Rather than throw them to the wolves on day one, meet with your sound team early and include them on your tech scouts. This will help them anticipate and prepare for issues that might arise during shooting and allow them to make suggestions for better sounding locations. A trained and experienced sound person will be better able to recognize potential problems and, more importantly, brainstorm solutions. It will also help them (and you) be prepared for the workflow when the project moves into post.

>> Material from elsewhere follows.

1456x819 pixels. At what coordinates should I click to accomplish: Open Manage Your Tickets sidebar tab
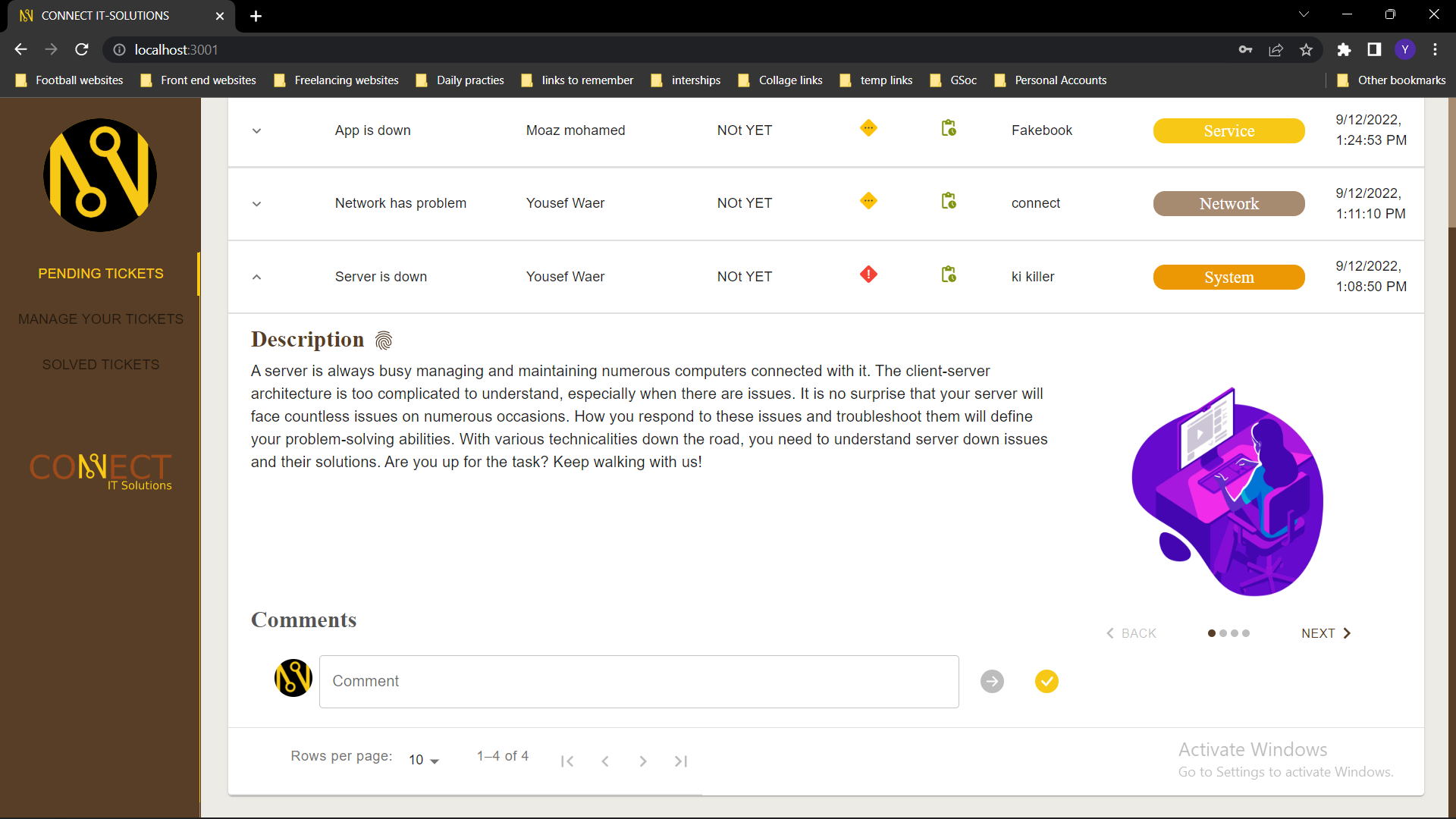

4. Check in regularly with your crew while filming

After every take, your AD will typically ask the DP, “How did that look?” But was anyone paying attention to the 747 flying overhead in the middle of the emotional scene? That’s the soundie’s job. Check in with them regularly to make sure you’re getting what you need. Do you need a safety take because of some recording interference? Was the dialogue distorted when the actor yelled unexpectedly? Do you need to capture some wild lines between setups? These are important questions to ask your team throughout the day. Otherwise you end up trying to fix it in post, costing you time and money.

5. Include post production sound in your budget

You know you’ll need time and money to picture edit your film, but don’t forget that half of the post process is devoted to the sound edit and mix. You can expect a day rate for a sound editor to be similar to that of an on set mixer, so don’t forget to budget for it. And know that for most indie features, the sound supervisor will hire additional editors to help with the design.

Something to also keep in mind when planning for post is that the most expensive part of sound is mixing or “dubbing.” Those mix stages are not cheap. Plan accordingly. Just like with color grading, there is a vast difference between a dilettante technician mixing on their laptop and a pro using a full “board” on a stage. If you’re serious about your art, scratch together enough money to get the job done right.